**Exercises to complete**
1. In the Laplace transform quiz, what is the answer marked for the transform of sin(at)?
2. Continue the Laplace transform quiz from its final line.

Question 1:
\[
\text{What is the Laplace transform of } \delta(t) \text{, where } \delta(t) \text{ is the Dirac delta function?}
\]
\[
\text{(a) } 1, \quad \text{(b) } 0, \quad \text{(c) } \infty, \quad \text{(d) } \text{undefined}
\]
Answer: A
Question 2:
\[
\text{What is the Laplace transform of } e^{at}?
\]
\[
\text{(a) } \frac{1}{s-a}, \quad \text{(b) } \frac{1}{s+a}, \quad \text{(c) } \frac{s}{s^2 + a^2}, \quad \text{(d) } \frac{a}{s^2 + a^2}
\]
Answer: A
Question 3:
\[
\text{What is the Laplace transform of } \sin(at)?
\]
\[
\text{(a) } \frac{a}{s^2 + a^2}, \quad \text{(b) } \frac{s}{s^2 + a^2}, \quad \text{(c) } \frac{1}{s+a}, \quad \text{(d) } \frac{1}{s^2 + a^2}
\]
Answer: A
Question 4:
\[
\text{What is the Laplace transform of } \cos(at)?
\]
\[
\text{(a) } \frac{s}{s^2 + a^2}, \quad \text{(b) } \frac{a}{s^2 + a^2}, \quad \text{(c) } \frac{1}{s^2 + a^2}, \quad \text{(d) } \frac{s}{s+a}
\]
Answer: A
Question 5:
\[
\text{What is the Laplace transform of } t^n?
\]
\[
\text{(a) } \frac{n!}{s^{n+1}}, \quad \text{(b) } \frac{1}{s^{n+1}}, \quad \text{(c) } \frac{n}{s^{n+1}}, \quad \text{(d) } \frac{1}{n!s^{n+1}}
\]
Answer: A
Question 6:
\[
\text{What is the Laplace transform of } \frac{1}{t}?
\]
\[
\text{(a) } \ln(s), \quad \text{(b) } \frac{1}{s}, \quad \text{(c) } \frac{1}{s^2}, \quad \text{(d) } \text{undefined}
\]
Answer: D
Question 7:
\[
\text{What is the inverse Laplace transform of } \frac{1}{s(s+1)}?

**Given material**
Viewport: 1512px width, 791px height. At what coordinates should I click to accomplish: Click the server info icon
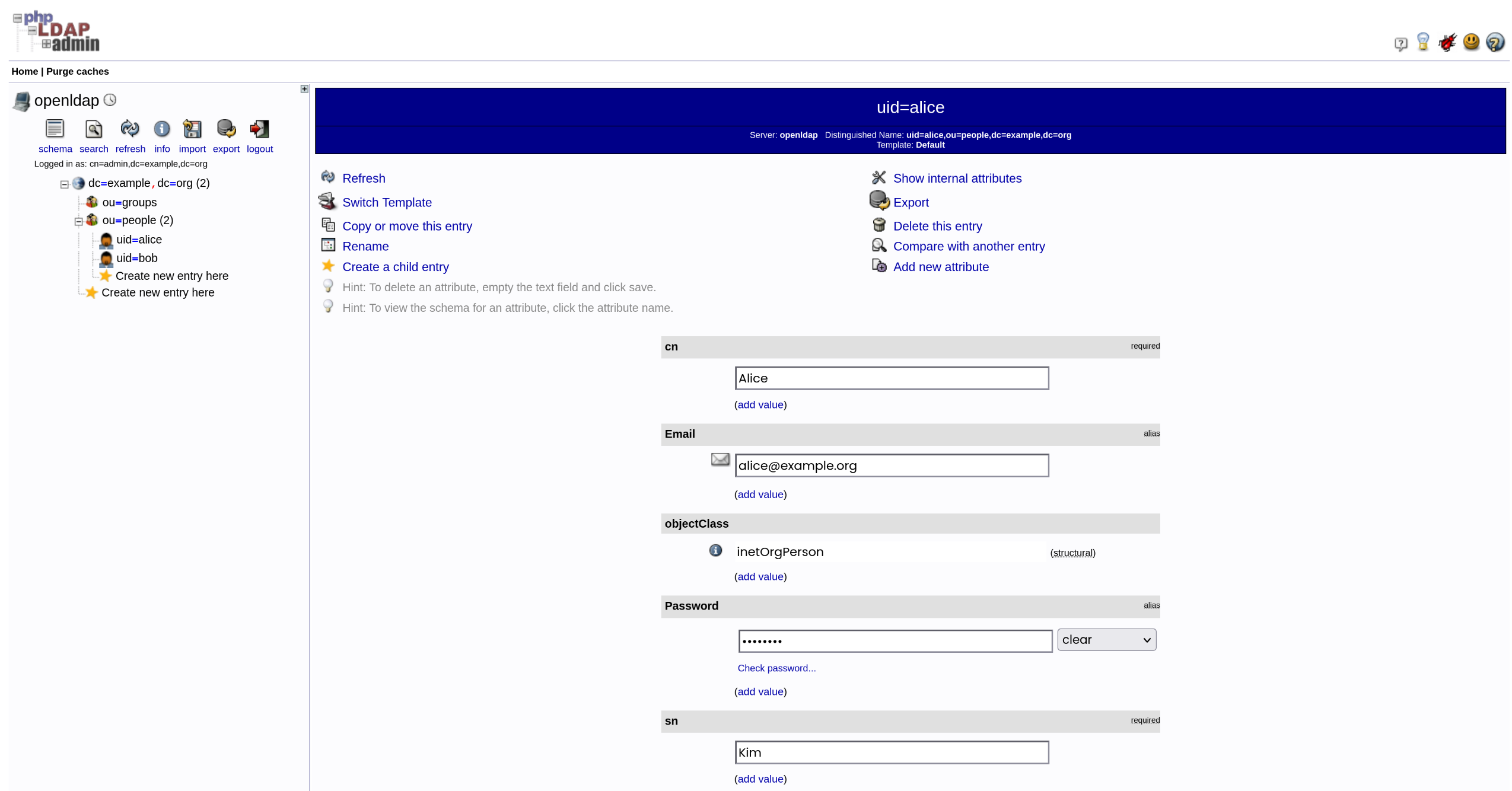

**Outputs for the tasks**
1. Option (a), a/(s² + a²).

2.
\]
\[
\text{(a) } 1 – e^{-t}, \quad \text{(b) } e^{-t}, \quad \text{(c) } 1 + e^{-t}, \quad \text{(d) } 1 – e^{t}
\]
Answer: A
Question 8:
\[
\text{The Laplace transform of the derivative } \frac{d}{dt}[f(t)] \text{ is:}
\]
\[
\text{(a) } sF(s) – f(0), \quad \text{(b) } sF(s) + f(0), \quad \text{(c) } F(s) – f(0), \quad \text{(d) } sF(s)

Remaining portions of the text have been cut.